[Information given — start]

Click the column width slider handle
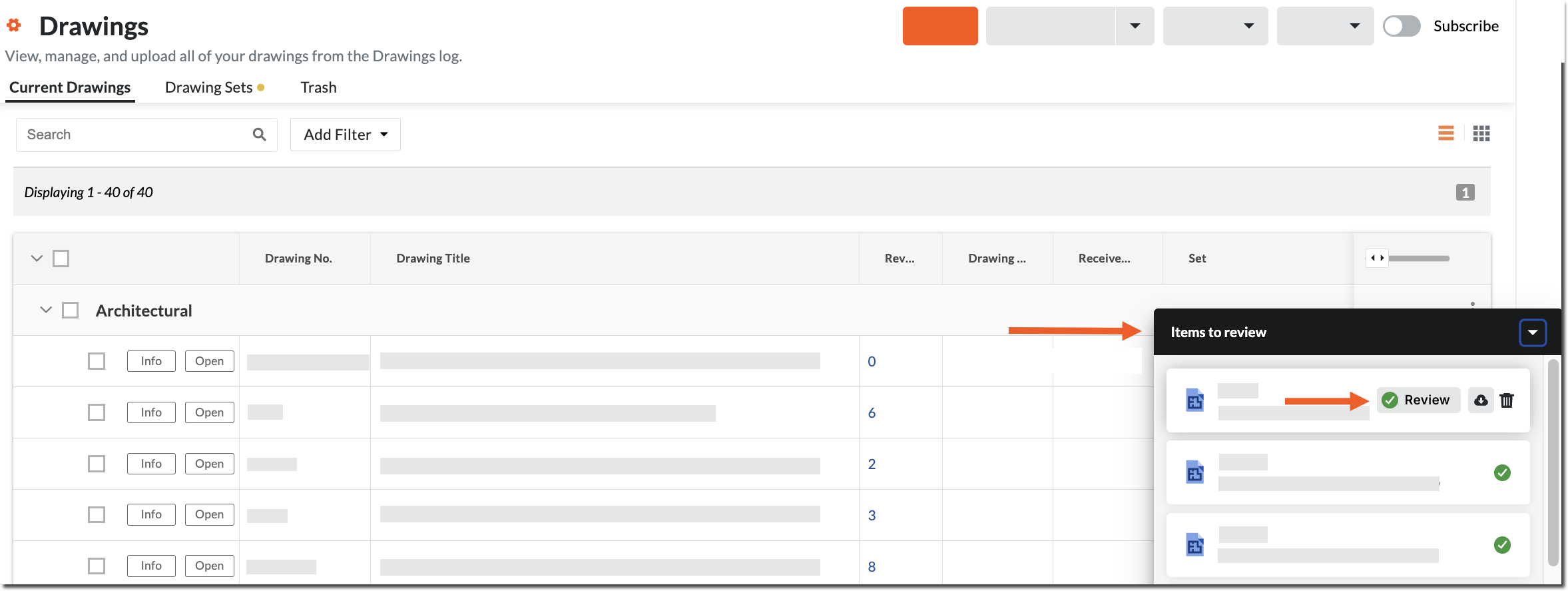Image resolution: width=1568 pixels, height=591 pixels. tap(1377, 259)
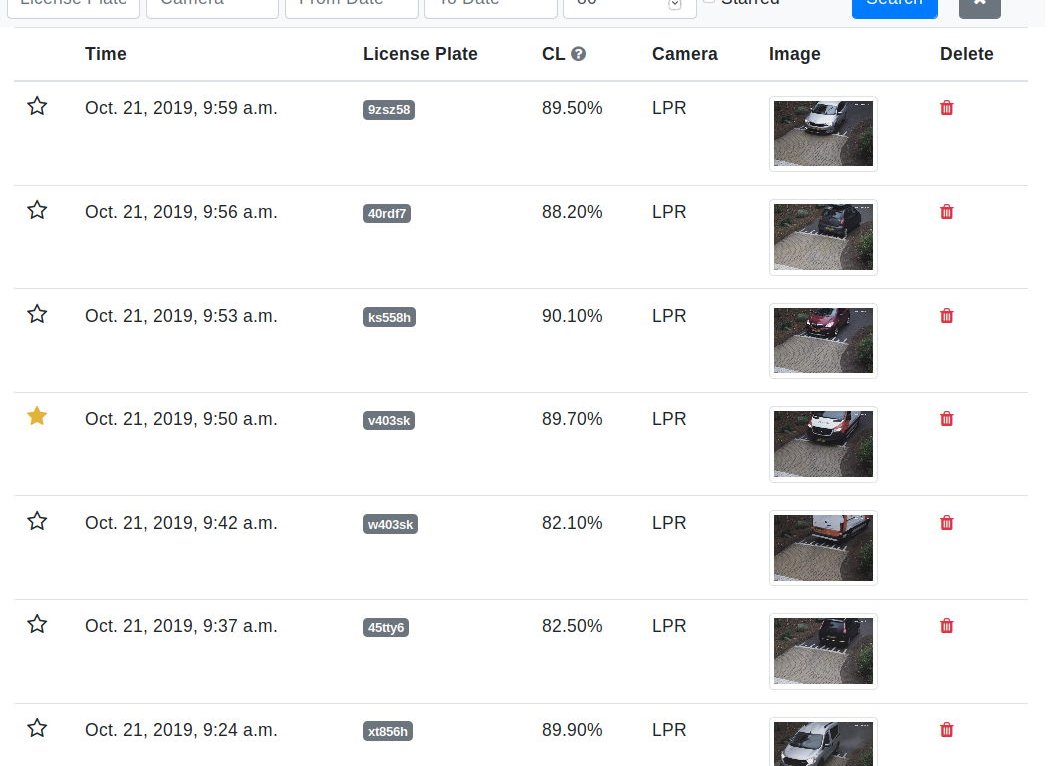Screen dimensions: 1054x766
Task: Focus the From Date filter field
Action: [352, 5]
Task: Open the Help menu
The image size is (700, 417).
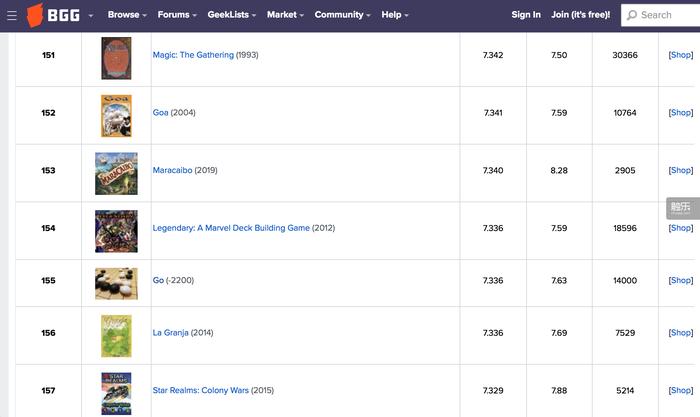Action: pyautogui.click(x=394, y=15)
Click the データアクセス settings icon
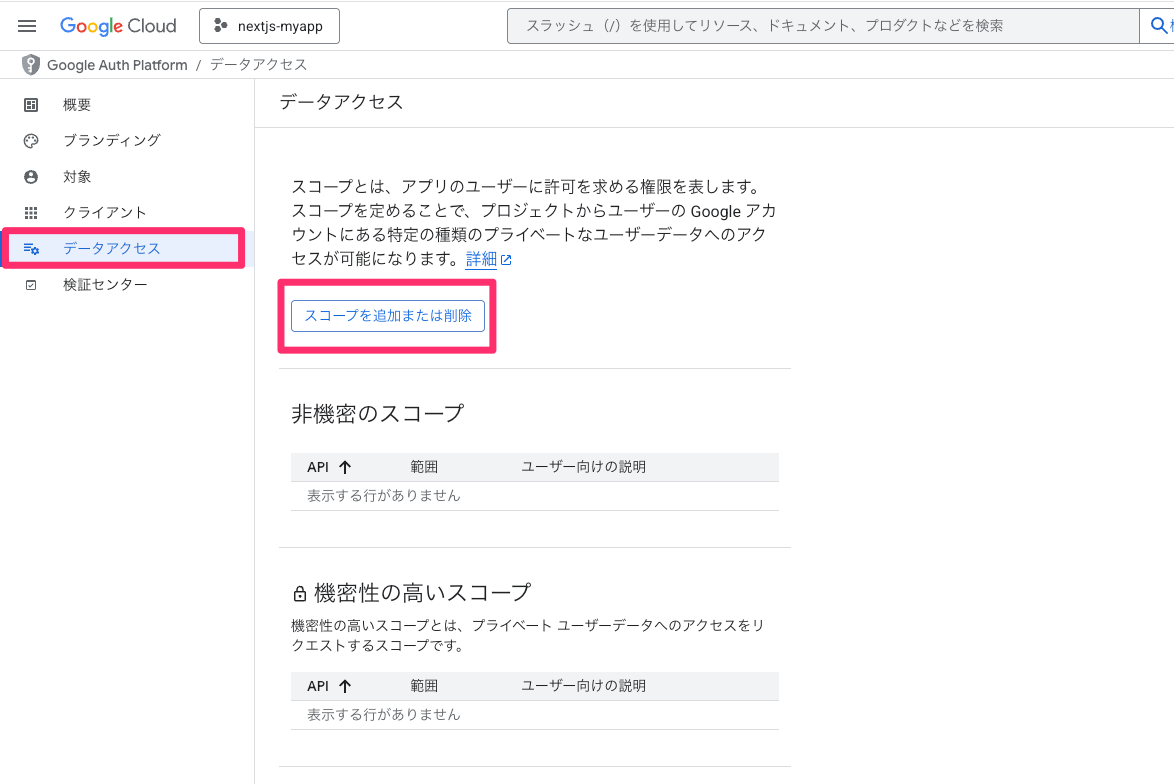Screen dimensions: 1174x784 (31, 248)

[Information given — finish]

» **Directions for this task**:
Reproduce exactly, with every picture left out, the lines from the one that contains "The image size is (700, 417)." to the final line of the records above.

» **Written response**:
The image size is (700, 417).
Action: pyautogui.click(x=394, y=15)
Click the データアクセス settings icon
Screen dimensions: 1174x784 (31, 248)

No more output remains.